Argentina menjadi tim pertama yang mampu menghentikan perjalanan Cape Verde, tetapi kemenangan tersebut baru datang setelah pertandingan memasuki babak tambahan waktu.
Debutan yang Mampu Ganggu Juara Bertahan
Cape Verde juga berhasil mencatatkan rekor langka dalam sejarah Piala Dunia. Mereka menjadi salah satu dari sedikit tim debutan yang mampu mencetak dua gol ke gawang juara bertahan dalam satu pertandingan.
Sebelumnya, pencapaian serupa pernah dilakukan Irlandia Utara, Portugal, dan Slovakia pada edisi-edisi terdahulu. Namun seluruh catatan tersebut terjadi pada fase grup.
Yang membuat pencapaian Cape Verde terasa lebih istimewa adalah keberhasilan mereka melakukannya pada fase gugur. Situasi seperti ini sangat jarang terjadi dalam sejarah Piala Dunia.
Blue Sharks bahkan menjadi satu-satunya tim debutan yang mampu dua kali membobol gawang juara bertahan pada pertandingan fase gugur turnamen.
Vozinha Tampil Seperti Legenda
Selain pencapaian tim, Cape Verde juga memiliki sosok penting di bawah mistar gawang yaitu Vozinha. Kapten tim tersebut menjadi salah satu pemain terbaik mereka sepanjang turnamen.
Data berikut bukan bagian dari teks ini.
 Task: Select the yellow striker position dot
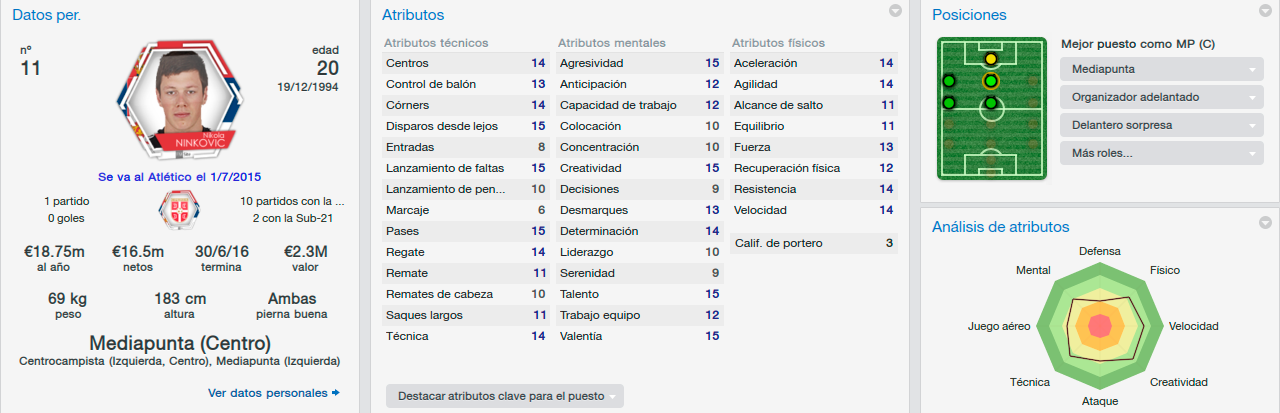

Kiper veteran itu tampil luar biasa dengan total 18 penyelamatan selama Piala Dunia 2026 berlangsung. Jumlah tersebut menempatkannya di antara penjaga gawang dengan penyelamatan terbanyak pada turnamen kali ini.
Saat menghadapi Argentina, Vozinha melakukan delapan penyelamatan penting yang membuat timnya tetap bertahan hingga babak tambahan waktu. Dua tendangan bebas Lionel Messi juga berhasil digagalkan olehnya.
Catatan tersebut membuat namanya disejajarkan dengan beberapa kiper legendaris yang pernah tampil di Piala Dunia pada usia di atas 40 tahun.
Kisah Cape Verde Akan Selalu Dikenang
Perjalanan Cape Verde menjadi bukti bahwa sepak bola tidak selalu ditentukan oleh nama besar atau sejarah panjang sebuah negara. Semangat juang dan organisasi permainan mampu membuat mereka bersaing dengan tim terbaik dunia.
Blue Sharks berhasil membuat Spanyol, Uruguay, dan Argentina bekerja sangat keras untuk mendapatkan hasil positif. Tidak banyak tim debutan yang mampu melakukan hal serupa.
Meski langkah mereka telah terhenti, Cape Verde meninggalkan warisan besar di Piala Dunia 2026. Mereka pulang tanpa trofi, tetapi membawa pulang rasa hormat dari dunia sepak bola.